Consider the following two algorithms for searching in a sorted array of $n$ elements:

A) interpolation search and binary search simulated in parallel, and

B) search through alternating interpolation steps and binary steps.

Both algorithms are of worst case complexity $2\lg n+1$ (and average complexity $2\lg\lg n$ for a reasonable distribution). Is there a complexity model which permits to separate those two algorithm (expressing when one is better than the other)? In particular, is there an example where the simulation in parallel is outperforming the mixed search algorithm?

---Some Basic Background---

1) Interpolation for element $x$ in a sorted array $T$ between position $i$ and $j$ makes a comparison at position $g=i+(j-i)/(T[j]-T[i])*(x-T[i])$, and reduces the search interval to $[i,g]$ or $]g,j]$ according to the result (as opposed to binary search, which compares $x$ to the element at position $(i+j)/2$.)

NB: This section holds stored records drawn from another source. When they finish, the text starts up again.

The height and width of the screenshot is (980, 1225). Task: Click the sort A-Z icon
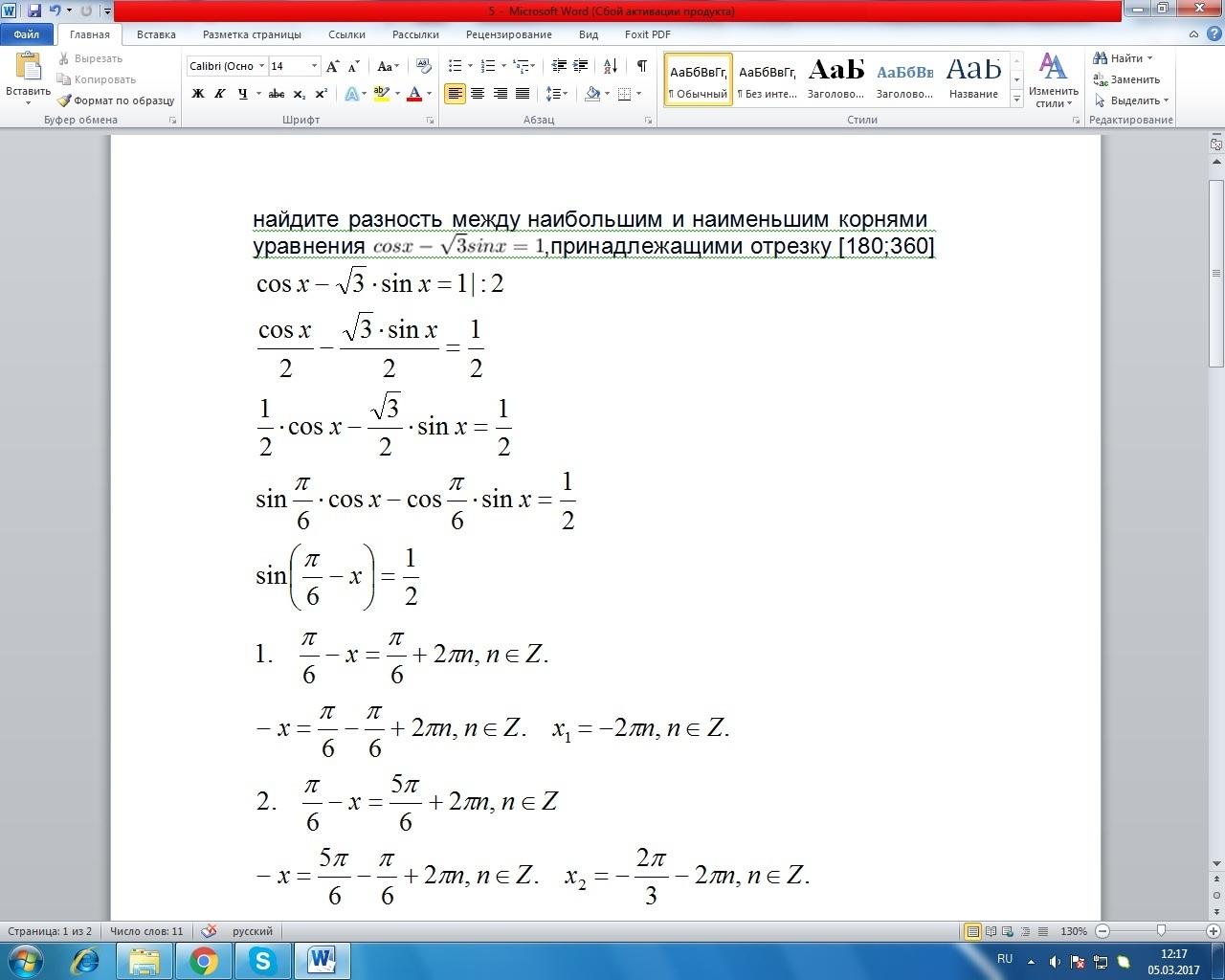click(611, 66)
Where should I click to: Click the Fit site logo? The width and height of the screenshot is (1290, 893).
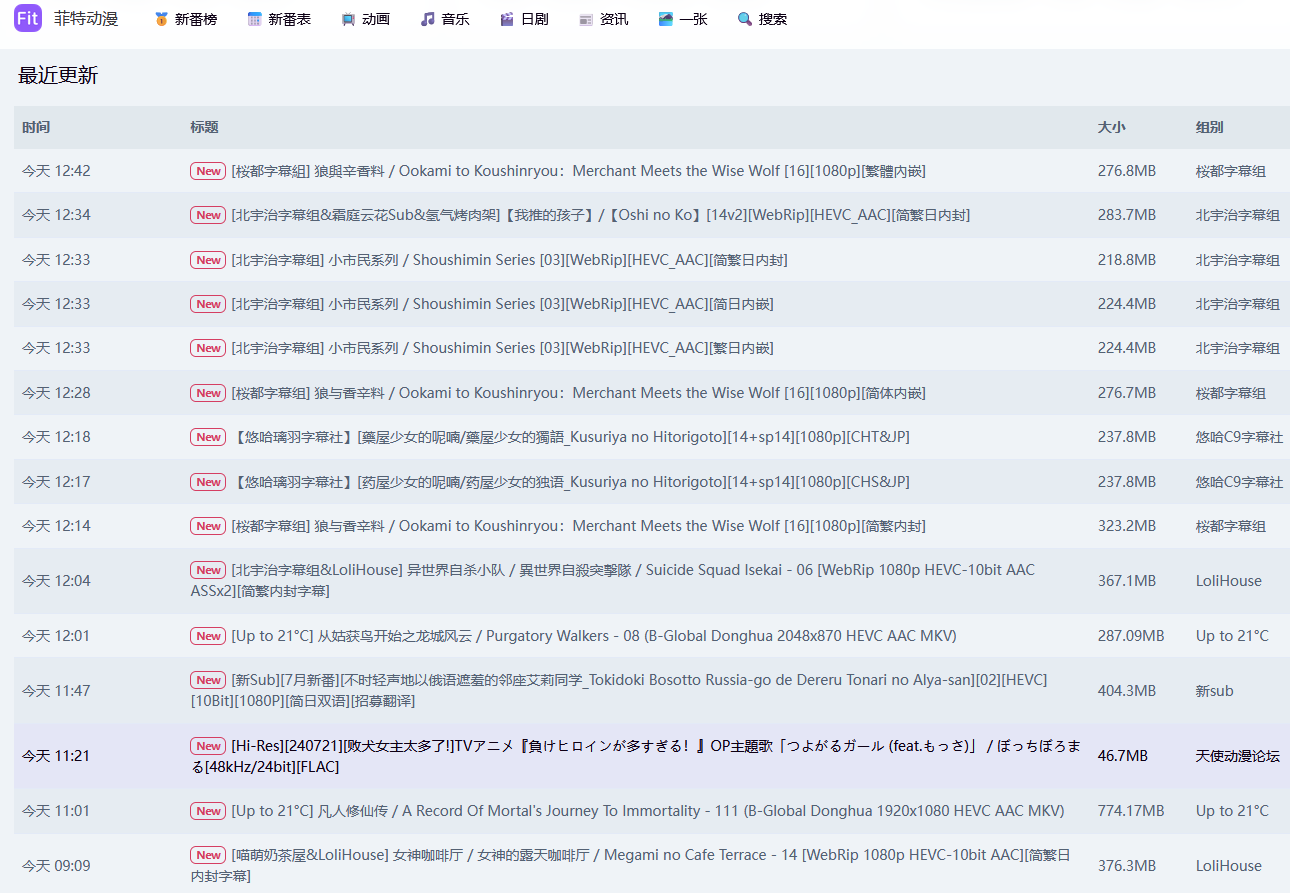tap(26, 19)
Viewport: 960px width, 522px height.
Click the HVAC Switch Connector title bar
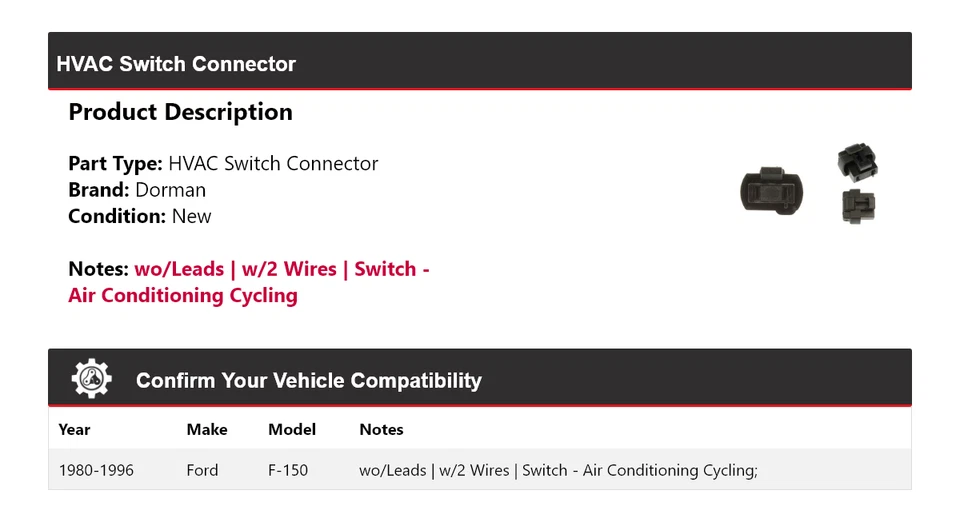tap(176, 64)
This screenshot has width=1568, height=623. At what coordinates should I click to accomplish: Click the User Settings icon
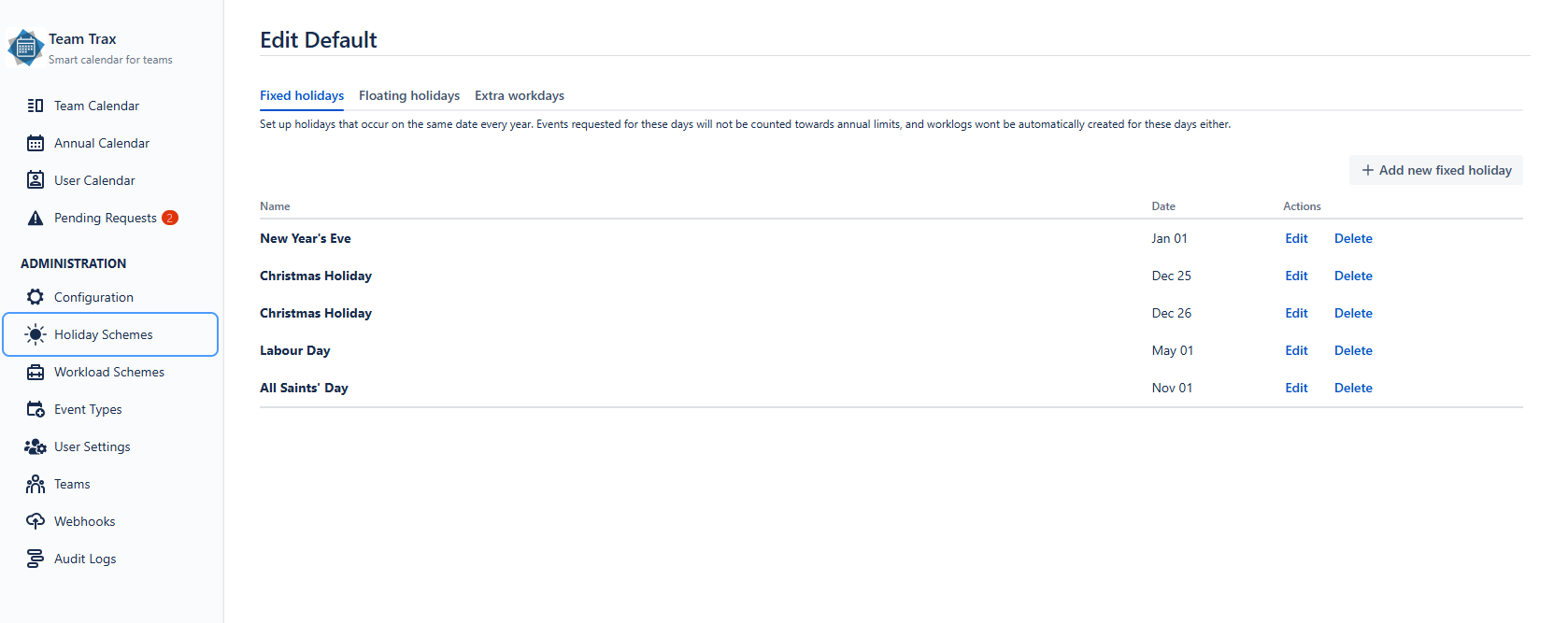36,446
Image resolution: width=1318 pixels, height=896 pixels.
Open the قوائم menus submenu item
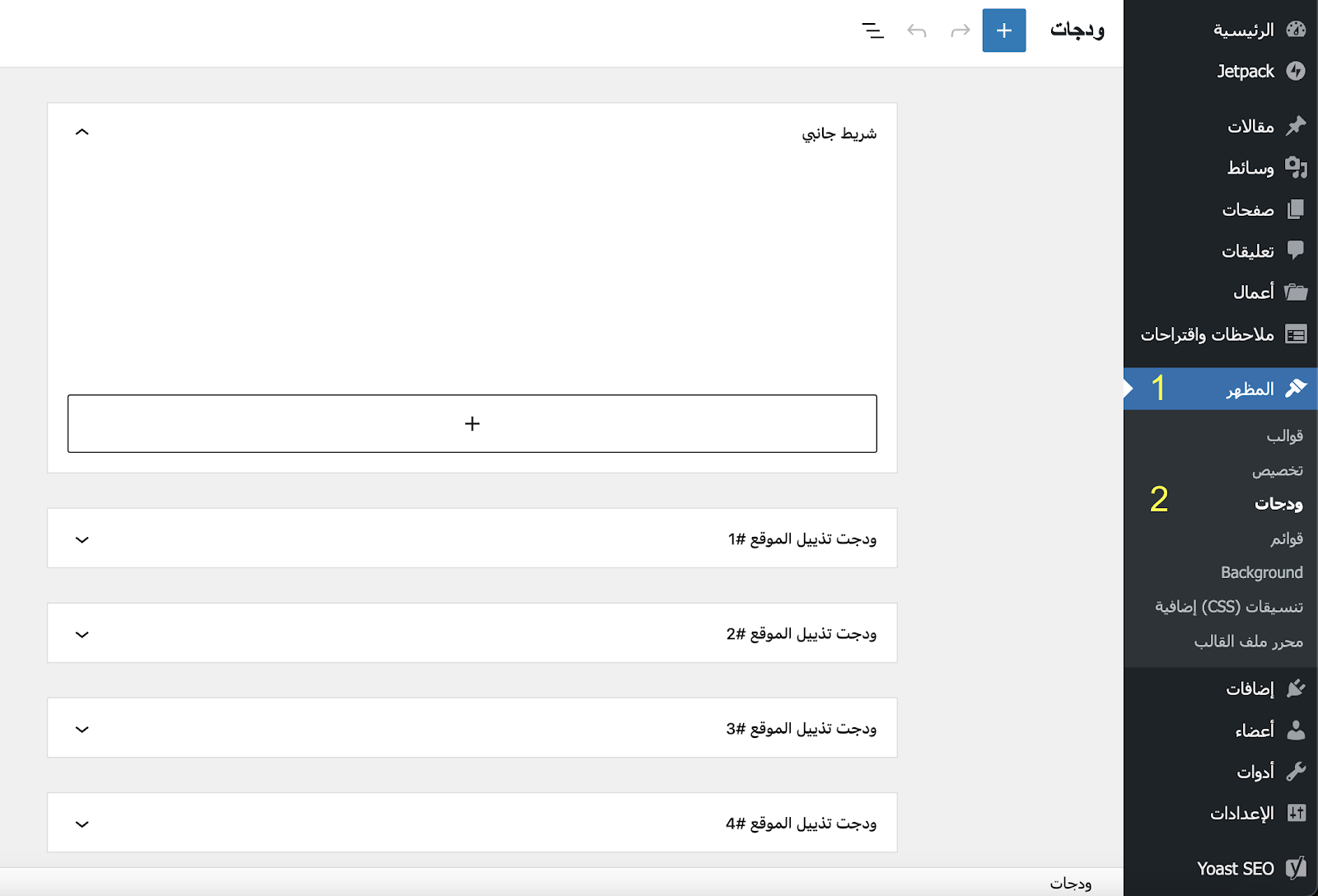[1286, 539]
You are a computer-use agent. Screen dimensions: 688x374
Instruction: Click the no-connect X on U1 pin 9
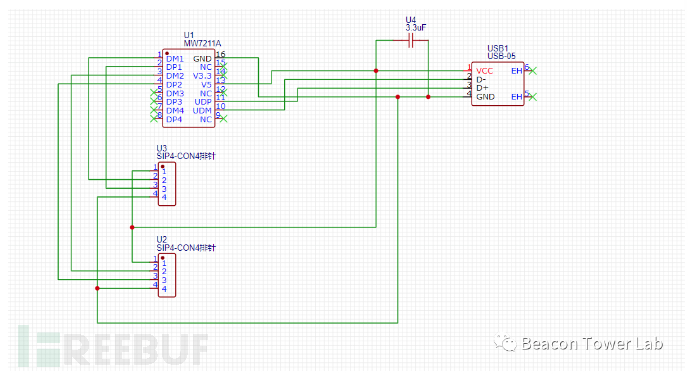[224, 119]
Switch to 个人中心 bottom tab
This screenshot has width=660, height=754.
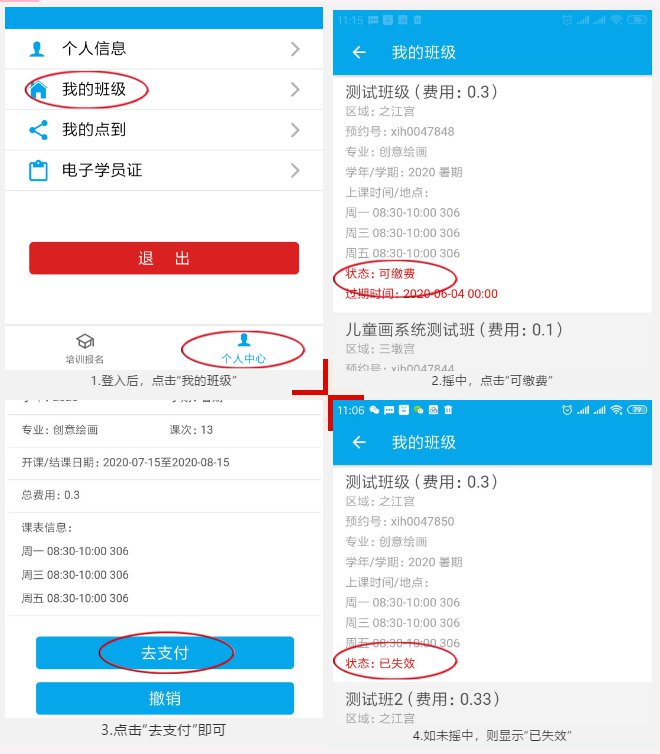244,349

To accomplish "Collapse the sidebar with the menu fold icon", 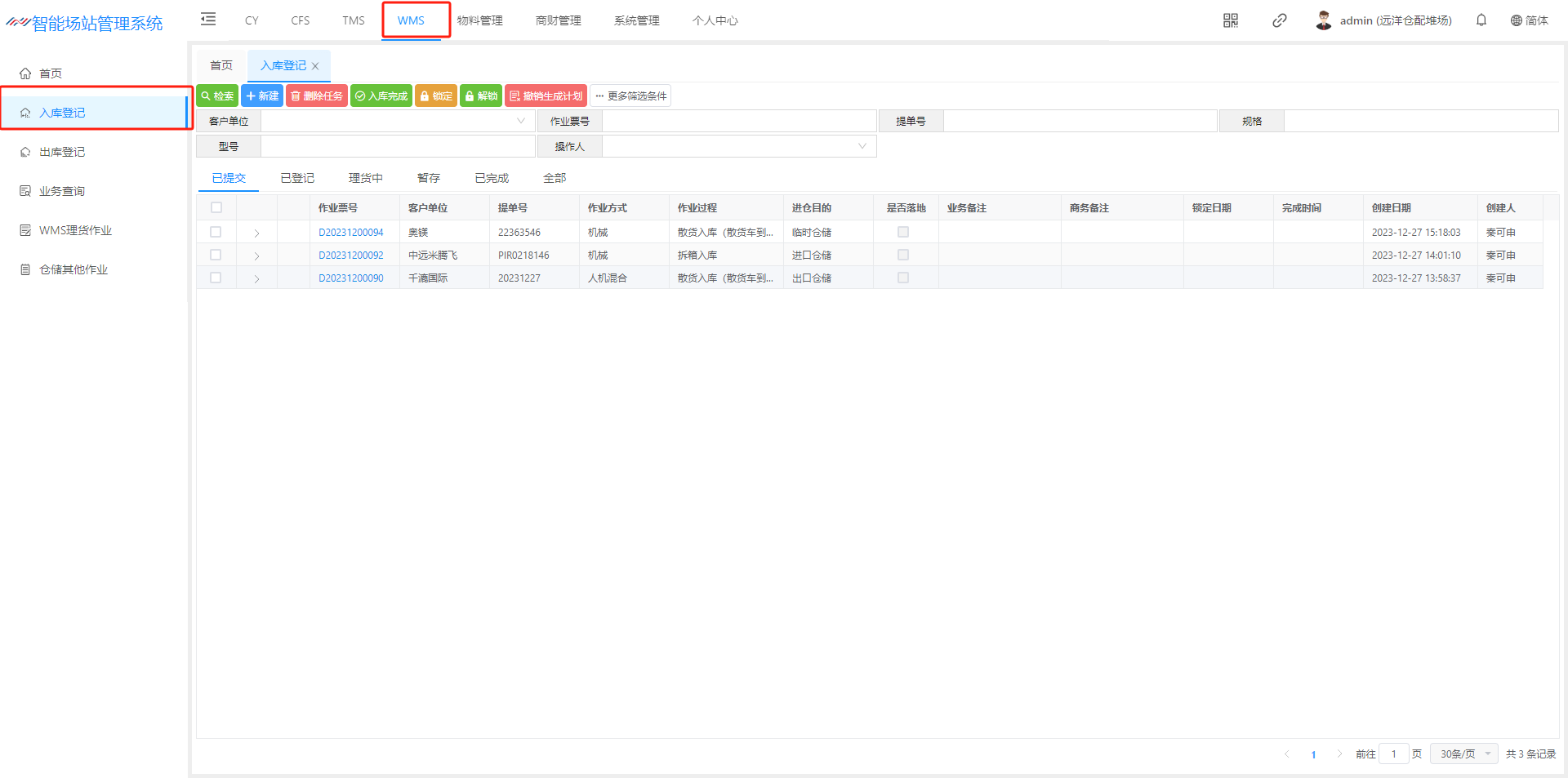I will [208, 20].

2) The worst case complexity of the search algorithm simulating in parallel binary search and interpolation search is $2\lg n+1$: Given two algorithms $A$ and $B$ of worst case complexities $f(n)$ and $g(n)$, the worst case of the parallel simulation of $A$ and $B$, stopping as soon as one terminates, has complexity $2\min\{f(n),g(n)\}\in O(\min{f(n),g(n)})$. The complexity of the search alternating steps from binary search and interpolation search is $2\lg n+1$ as well, because the search interval is at least reduced by two every two comparison.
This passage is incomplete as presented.